Data START

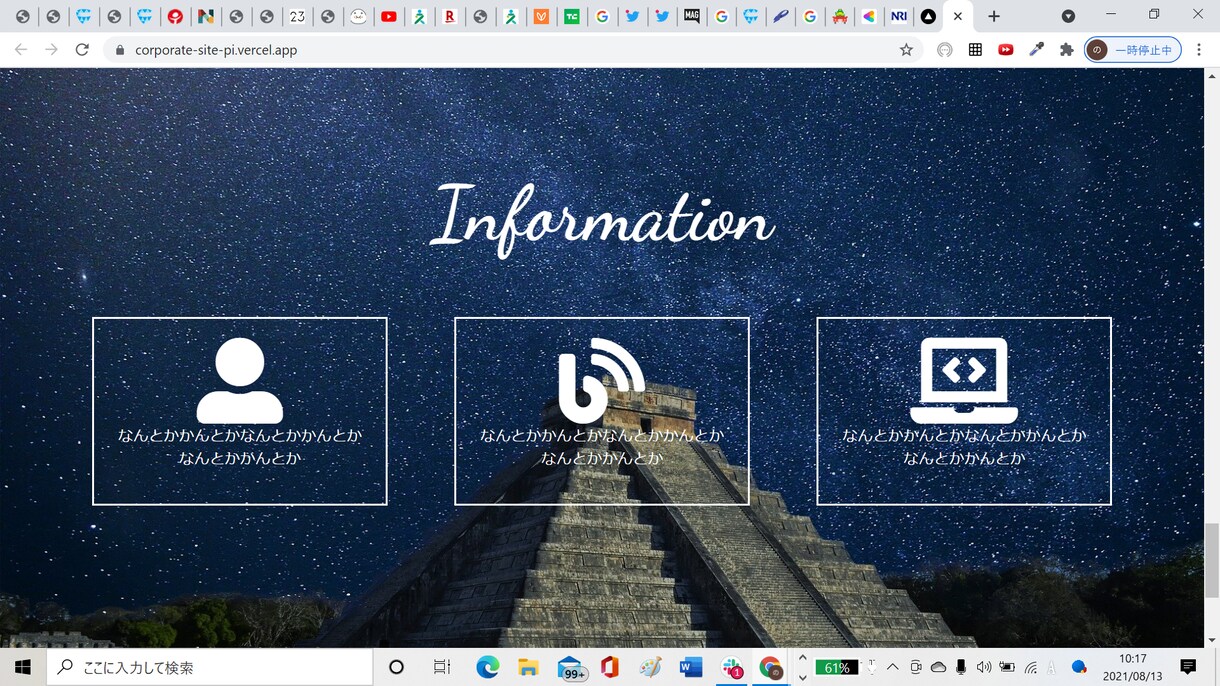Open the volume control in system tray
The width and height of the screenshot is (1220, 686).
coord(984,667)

Data END
Data START

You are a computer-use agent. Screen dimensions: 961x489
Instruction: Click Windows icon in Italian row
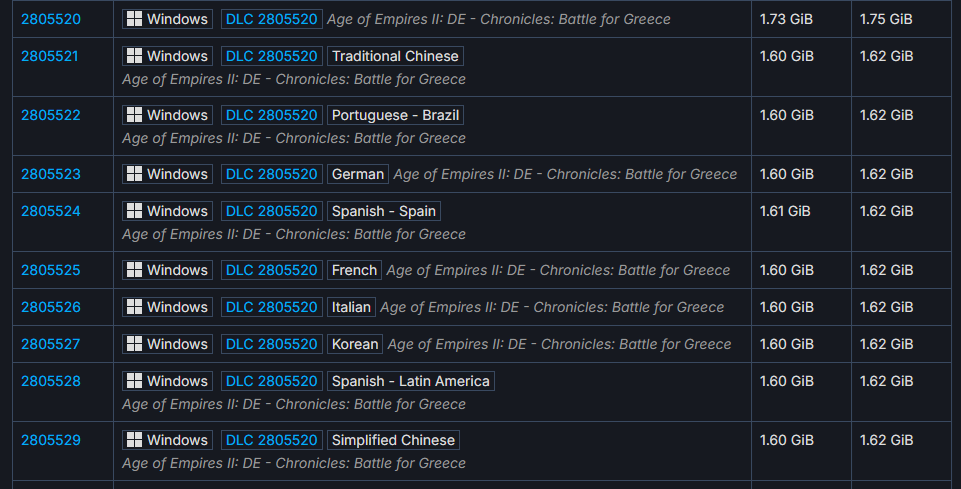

Data END
Data START

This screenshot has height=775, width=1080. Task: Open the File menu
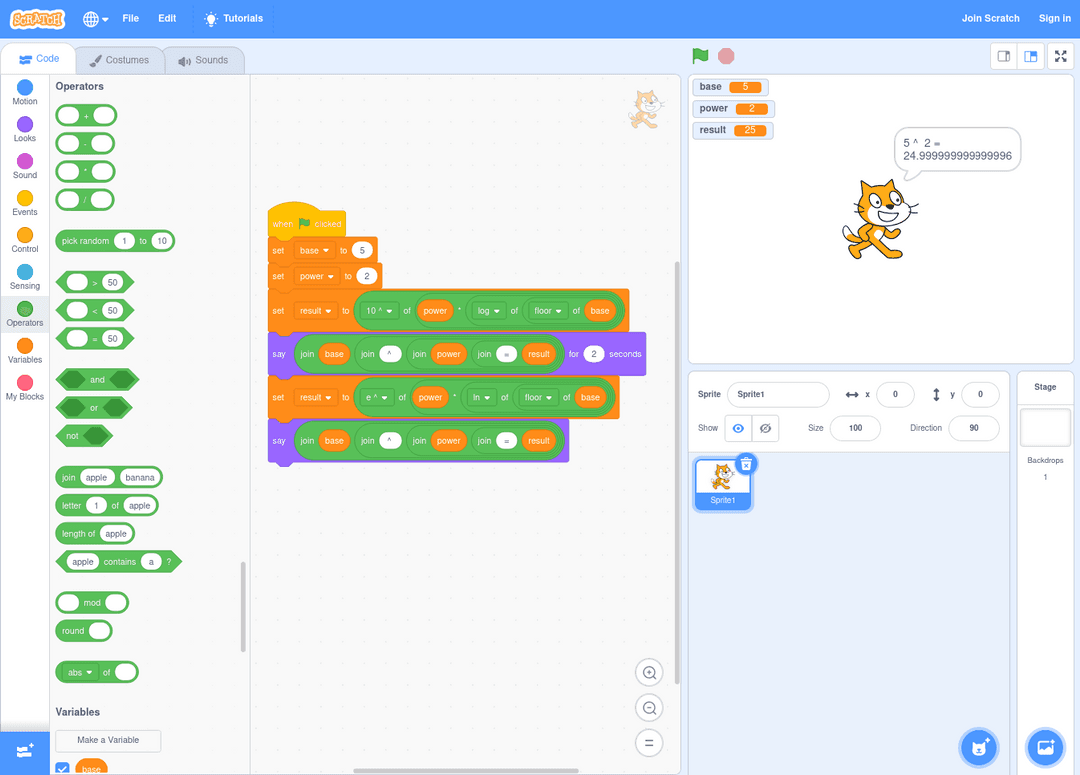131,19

Data END

Your task is to restate, word for word, only those lines above that fall between the line holding "You are a computer-use" and the line holding "Instruction: Click Windows", inclusive.

You are a computer-use agent. Screen dimensions: 961x489
Instruction: Click Windows icon in Italian row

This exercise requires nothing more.